Churchmouse Altarmousefinal copyFor the past few years I have been trying to make homemade chips — French fries — which approximate the golden brown, deep fried ones one buys at restaurants or takeaways.

At the weekend I experimented again, having made a few changes. We were happy with the result, which stayed crispy throughout our dinner.

For those who wish to make their own rather than cutting open a bag of frozen oven chips, here’s how to do it.

Churchmouse’s tips:

1/ Use floury potatoes good for roasties or chips (e.g. Maris Piper, King Edward).

2/ The older the potatoes are, the better. A few years ago a television documentary on restaurants that prepare the best chips in Britain revealed that their potatoes age for three weeks prior to being made into chips. Surprised, I worked with older potatoes and found that their texture when roasted was indeed better than that from fresher potatoes.

3/ Use a good quality lard, beef dripping or goose fat with as much water content removed as possible when heating in the oven prior to adding the potatoes. N.B.: I do not recommend using vegetable oil.

4/ Cook the potatoes in the microwave — a.k.a. Chef Mike — and let cool thoroughly 45 minutes to an hour before putting them in the hot fat.

5/ Once the potatoes are sufficiently cool enough to handle — 15 to 20 minutes — peel and cut them into traditional long chip batons. Spread them out on a cutting board to cool further — another 30 to 40 minutes. This releases most of the water content which evaporates as steam, whatever the weather.

6/ Water is the enemy of fried and roasted foods meant to be crisp, e.g. potatoes. Get rid of as much of it as you can prior to cooking.

Churchmouse’s roasted chips (fries)

(prep time: approx. 60 minutes; cooking time: 30 minutes; serves two)

This recipe requires a microwave oven and large roasting pan (12″ x 15″ or 30 cm x 40 cm) with an outside rim (1 1/4″ or 3 cm deep).

Ingredients

5 medium sized potatoes good for frying or roasting (see Tips 1 and 2 above)

2 rounded (not heaping) tbsps animal fat (see Tip 3)

1/2 tsp salt

Method

1/ Clean and remove eyes, if any, from the potatoes. Wipe dry with kitchen towel. Cut a 1/8″ (1/2 cm) slit lengthwise along the potato so that it releases steam when it cooks in the microwave. Leave the jackets on.

2/ If the potatoes are of different sizes, group the smaller ones together and microwave for two or three minutes, until soft. Medium-large sized ones will take five minutes. Large ones will take seven, possibly eight, minutes.

N.B.: Potatoes just purchased will take a minute or two longer for each size. The object is to make sure the potatoes are fully cooked, not just ‘parboiled’ in the microwave.

3/ Remove the thoroughly cooked potatoes and place them, well spaced for air to circulate, on a cutting board to cool. Leave them for 15 to 20 minutes.

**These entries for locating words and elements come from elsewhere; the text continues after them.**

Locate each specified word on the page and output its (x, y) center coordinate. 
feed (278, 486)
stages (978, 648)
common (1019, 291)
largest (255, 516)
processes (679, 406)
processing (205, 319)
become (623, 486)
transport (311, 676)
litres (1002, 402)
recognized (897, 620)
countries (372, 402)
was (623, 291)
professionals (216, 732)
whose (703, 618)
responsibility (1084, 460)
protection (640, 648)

4/ Peel the potatoes, being careful to remove as little of the flesh as possible except for the slightly hard bit which might have formed on the bottom — the one disadvantage to microwaving potatoes.

5/ Discard the peels and carefully cut the potatoes into batons. You should end up with 20 or 24. Keep these well spaced on the cutting board. Let the batons cool and dry for a further 30 to 40 minutes.

N.B.: Newly purchased potatoes might require 40 minutes.

6/ Twenty-five minutes before the second cooling period of the potatoes is over, preheat the oven to 350° F (180° C). Fifteen minutes before this second cooling is over — therefore, ten minutes after you preheated the oven — put the two tablespoons of fat in the bottom of the pan. I recommending sprinkling 1/4 tsp salt on the fat at this point, just in case the beef dripping or lard smokes in the oven. Place the pan with the fat in the oven. Heat for 15 minutes.

N.B.: The fat should be sizzling hot before adding the potatoes. The fat should also be free of any excess water; preheating it will take care of this. Keep young and other vulnerable people at a distance when removing hot fat from the oven.

7/ By the time the fat has warmed up for 15 minutes, the potato batons should be completely cool. Remove the pan from the oven and add the batons to the fat, ensuring they are well spaced. You do not need to spoon hot fat over the tops and sides.

N.B.: Put the larger pieces at either end and group the smaller batons in the middle. They cook more evenly that way.

8/ Return the pan to the oven and let cook for 25 to 30 minutes. Check after 20 minutes to check for brownness; that will let you know if you need five or ten more minutes.

9/ When potatoes are done, remove the pan from the oven and serve immediately. As there is no excess of fat in the pan, you should be able to put them directly on the plate without the need for draining on kitchen towel.

10/ Sprinkle the chips with salt and they’re ready to eat!